Without the pictures, restate all of the data below word for word.

§ **ENTRIES SUPPLIED**
★ ★ ★ ★ ★

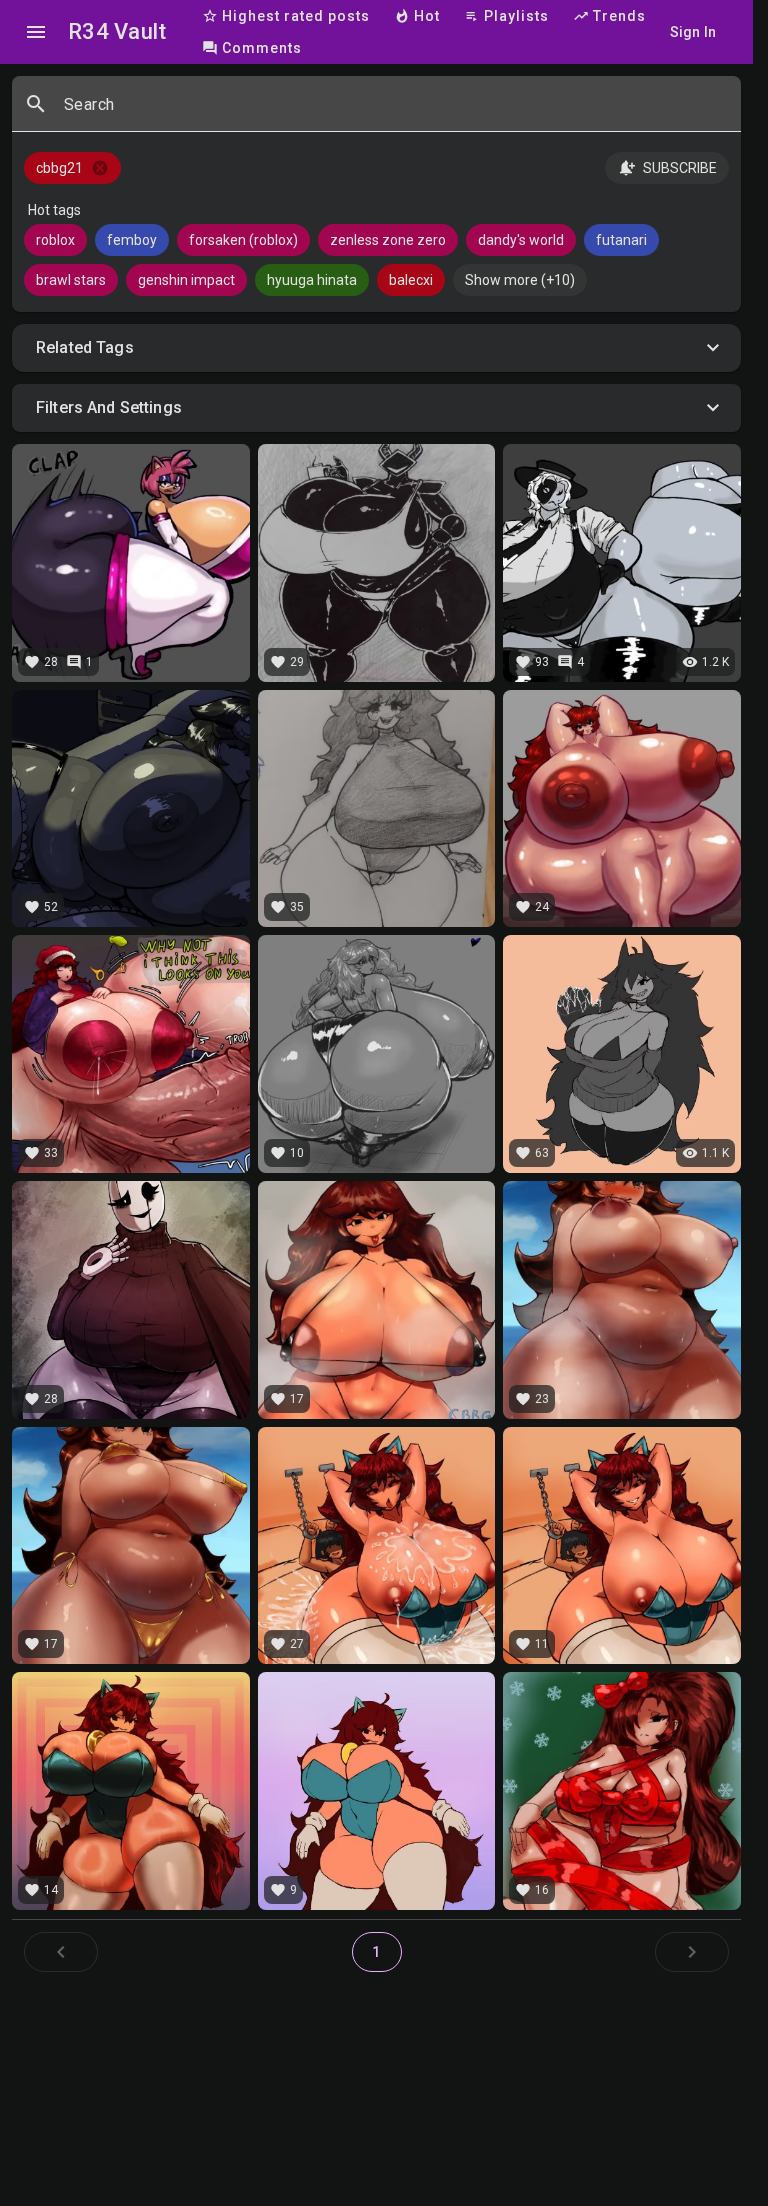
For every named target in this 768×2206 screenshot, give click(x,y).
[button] (376, 348)
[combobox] (394, 112)
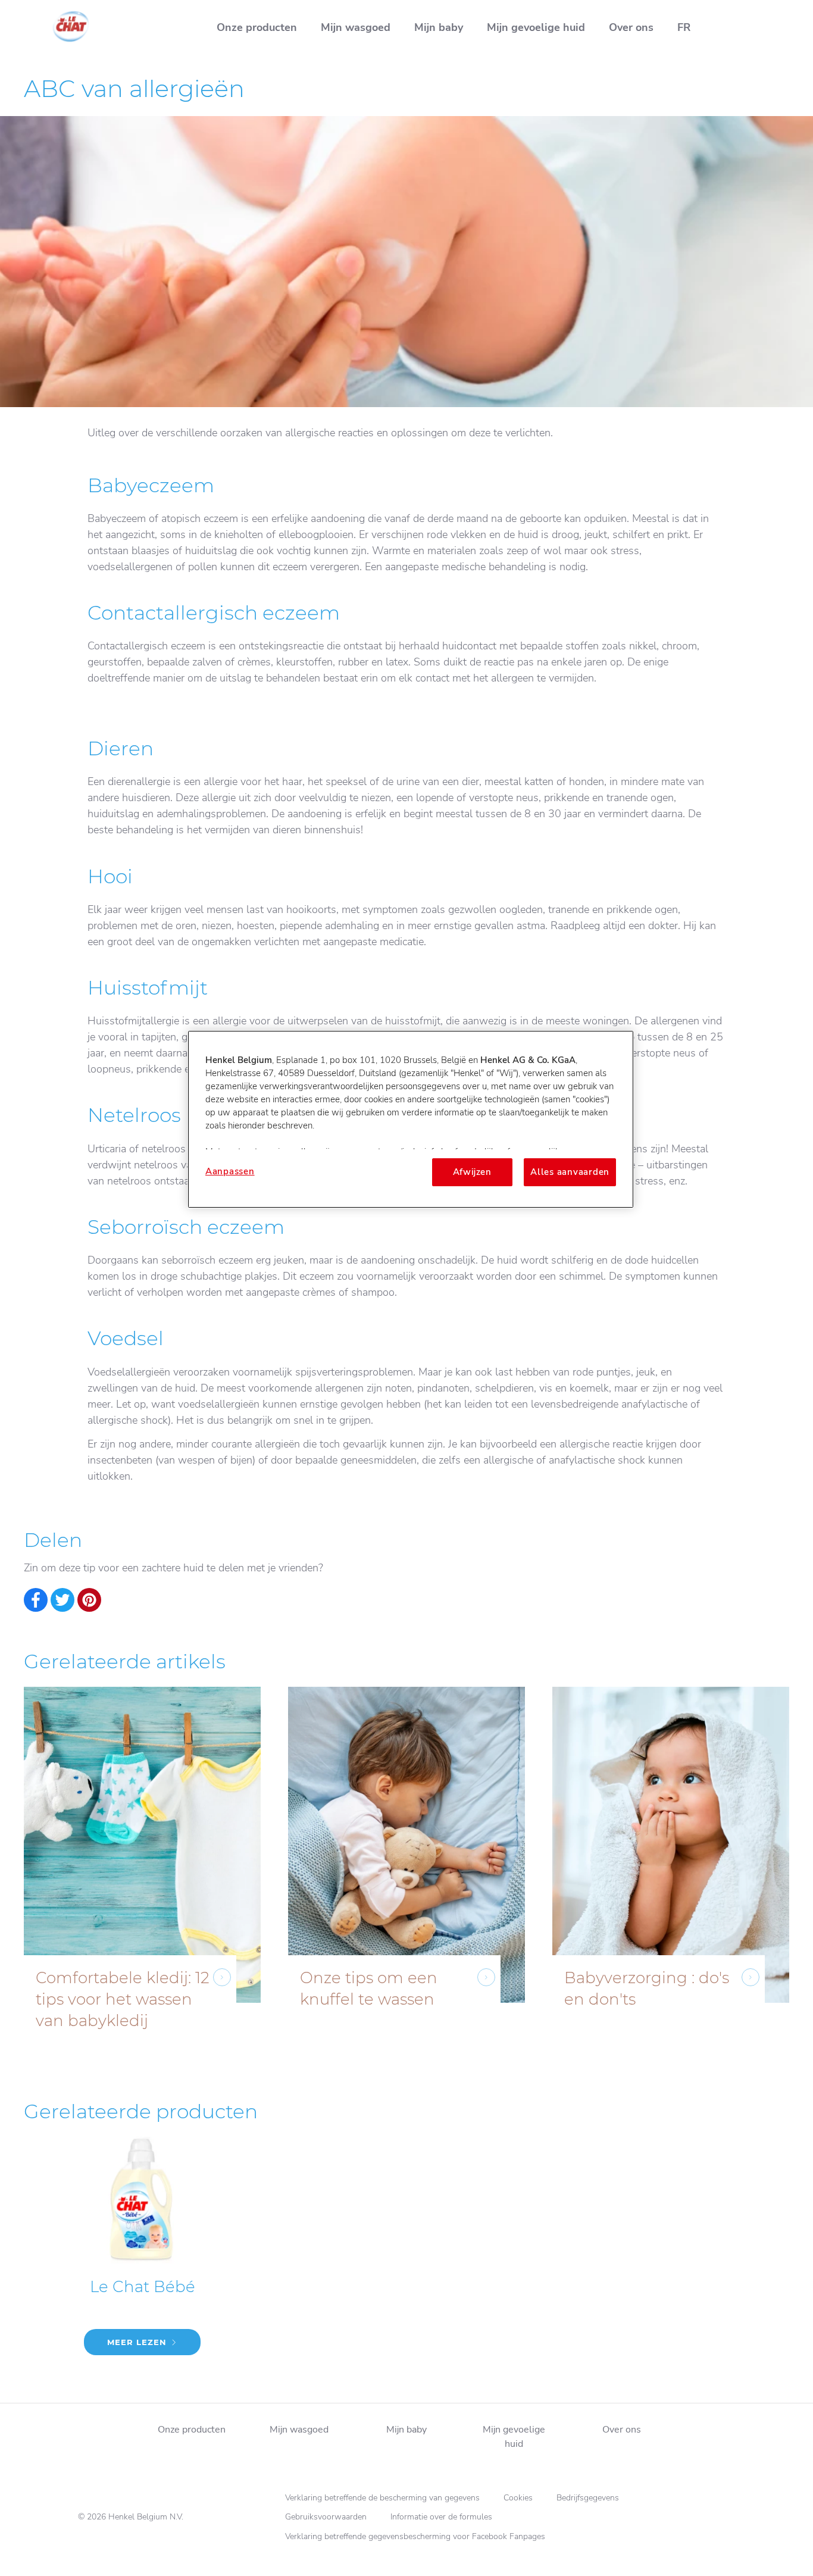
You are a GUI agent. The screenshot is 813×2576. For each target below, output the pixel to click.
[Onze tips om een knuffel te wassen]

★ ★ ★ ★ ★

§ **ANSWER SECTION**
For every named target in this 768×2206 screenshot, give click(x,y).
[button] (376, 348)
[combobox] (394, 112)
You are a GUI agent. The screenshot is 813×2576. For each target below, output the pixel to click.
[Onze tips om een knuffel te wassen]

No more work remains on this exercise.